Trustworthy-by-Construction AI Agents
This all brings us to the final, and maybe most important, application of this work – trustworthy-by-construction AI agents. As AI agents become more and more prevalent in our lives, and as they are used in more and more critical applications, it is critical that we can trust them. For example consider the following API:
%** Allow AI agent to make payments on your behalf **%
api transfer(amt: USD, from: Account, to: Account): Bool;
Would you trust a LLM agent to generate actions that use this API? Even if, based on testing and training, it was able to correct API 99.9% of the time?
The answer is probably no. The reason is that the small percentage of the time that it fails could be catastrophic. It could be that the agent is hacked or that the agent is just bad luck. But either way the result is the same – and hopefully not too painful to recover from.
Instead of simply saying failure is inevitable and, simply that our AI agents are probably correct most of the time, we can use the BsqON specification to ensure that the AI agent is trustworthy-by-construction and we can semantically guarantee good behaviors. Consider the revised API:
const paymentLimit: USD = ...;
api transfer(amt: USD, from: Account, to: Account): Bool
requires from.balance >= amt;
requires amt <= paymentLimit;
In this API we are able to specify that the agent must have enough money in the account to make the payment and that the payment must be below a certain limit. This is a simple example but we can imagine much more complex requirements – say that the amt
and payee match from a list of approved expenses.
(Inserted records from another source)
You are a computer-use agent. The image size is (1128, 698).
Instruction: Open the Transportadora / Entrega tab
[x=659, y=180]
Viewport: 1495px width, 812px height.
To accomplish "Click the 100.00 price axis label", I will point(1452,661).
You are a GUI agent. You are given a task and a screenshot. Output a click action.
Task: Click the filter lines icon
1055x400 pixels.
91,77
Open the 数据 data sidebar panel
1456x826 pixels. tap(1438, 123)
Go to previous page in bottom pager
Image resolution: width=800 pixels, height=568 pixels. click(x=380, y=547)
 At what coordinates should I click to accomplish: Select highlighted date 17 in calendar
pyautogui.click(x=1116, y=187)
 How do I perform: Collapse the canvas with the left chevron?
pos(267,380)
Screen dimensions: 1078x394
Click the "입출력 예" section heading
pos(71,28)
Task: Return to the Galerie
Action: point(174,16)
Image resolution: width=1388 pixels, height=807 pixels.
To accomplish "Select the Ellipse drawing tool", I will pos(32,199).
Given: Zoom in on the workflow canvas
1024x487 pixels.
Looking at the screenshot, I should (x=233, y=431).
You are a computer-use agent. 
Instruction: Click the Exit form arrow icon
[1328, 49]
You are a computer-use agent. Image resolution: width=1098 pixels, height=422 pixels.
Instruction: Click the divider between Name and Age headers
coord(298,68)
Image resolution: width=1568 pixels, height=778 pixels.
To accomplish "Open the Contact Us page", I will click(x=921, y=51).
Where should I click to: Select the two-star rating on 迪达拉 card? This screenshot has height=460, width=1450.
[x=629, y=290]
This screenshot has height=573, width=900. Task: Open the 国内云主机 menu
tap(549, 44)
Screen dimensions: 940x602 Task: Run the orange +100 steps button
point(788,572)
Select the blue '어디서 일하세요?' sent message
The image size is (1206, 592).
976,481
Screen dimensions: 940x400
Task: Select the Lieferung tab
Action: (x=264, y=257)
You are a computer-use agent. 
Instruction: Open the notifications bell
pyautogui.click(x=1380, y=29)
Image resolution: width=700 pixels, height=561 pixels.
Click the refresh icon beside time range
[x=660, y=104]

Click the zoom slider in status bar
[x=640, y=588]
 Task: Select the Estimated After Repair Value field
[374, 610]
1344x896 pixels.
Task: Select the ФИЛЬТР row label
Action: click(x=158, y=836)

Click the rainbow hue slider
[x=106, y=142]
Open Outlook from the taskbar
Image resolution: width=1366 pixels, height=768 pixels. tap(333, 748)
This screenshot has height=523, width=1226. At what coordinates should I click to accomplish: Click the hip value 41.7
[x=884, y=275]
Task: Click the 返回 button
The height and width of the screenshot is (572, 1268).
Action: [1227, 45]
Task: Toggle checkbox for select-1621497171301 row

Even better BsqON also support soft, best practice constraints, like prefering that meetings are scheduled during working hours, that can be used to guide the AI agent to make better decisions. For example:
function inWorkingHours(time: TZDateTime, user: UserID) Bool {…}
%** Allow AI agent to schedule meetings **%
api scheduleMeeting(time: TZDateTime, attendees: UserID[]): Bool
requires softchk users.allOf(fn(usr) => inWorkingHours(usr, time));
;
These features provide multi-faceted value. The fact that these constraints are syntactically explicit in the APIs means that the agent can see and take them into consideration during generation. We can use them to improve inference-time compute, and, of course, we can then dynamically (or statically) ensure that the agents plans satisfy these constraints!
Thus this work provides a key component for the future of AI agents by enabling us to make them trustworthy-by-construction with semantically sound behavioral guarantees beyond just providing statistical assurances that an output is probably correct!